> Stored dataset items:
•••
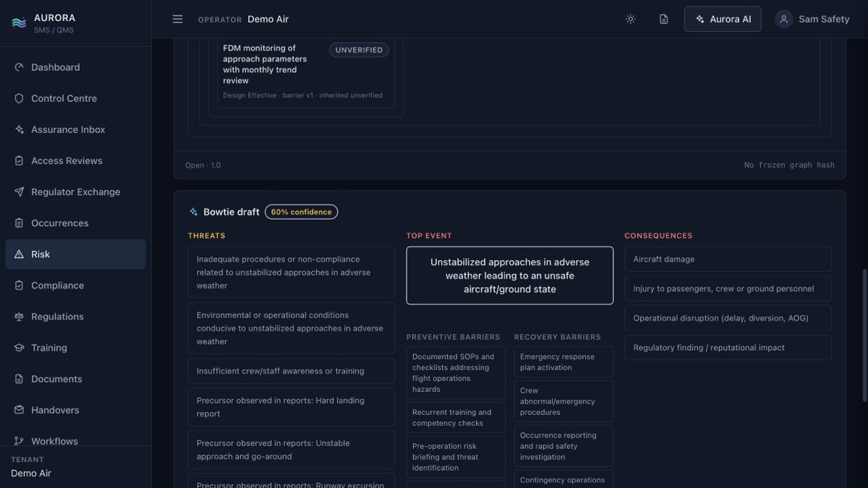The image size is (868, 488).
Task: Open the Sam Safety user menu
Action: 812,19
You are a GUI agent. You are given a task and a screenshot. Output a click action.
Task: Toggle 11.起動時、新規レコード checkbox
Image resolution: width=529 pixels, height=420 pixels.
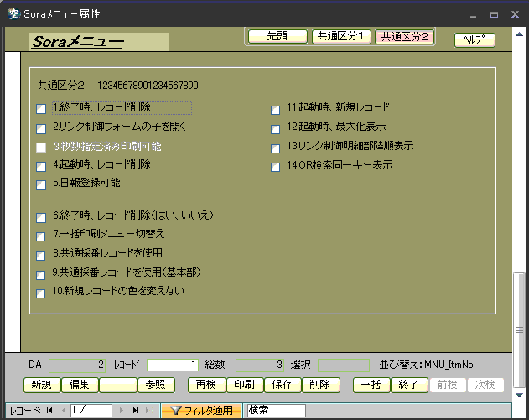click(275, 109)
•••
> Exercise brief: This task calls for the lines from the line holding "Task: Toggle 11.起動時、新規レコード checkbox" through the last line above, restated word for word with both ends included and the pictures dropped.

> Response to the exercise:
Task: Toggle 11.起動時、新規レコード checkbox
Image resolution: width=529 pixels, height=420 pixels.
click(275, 109)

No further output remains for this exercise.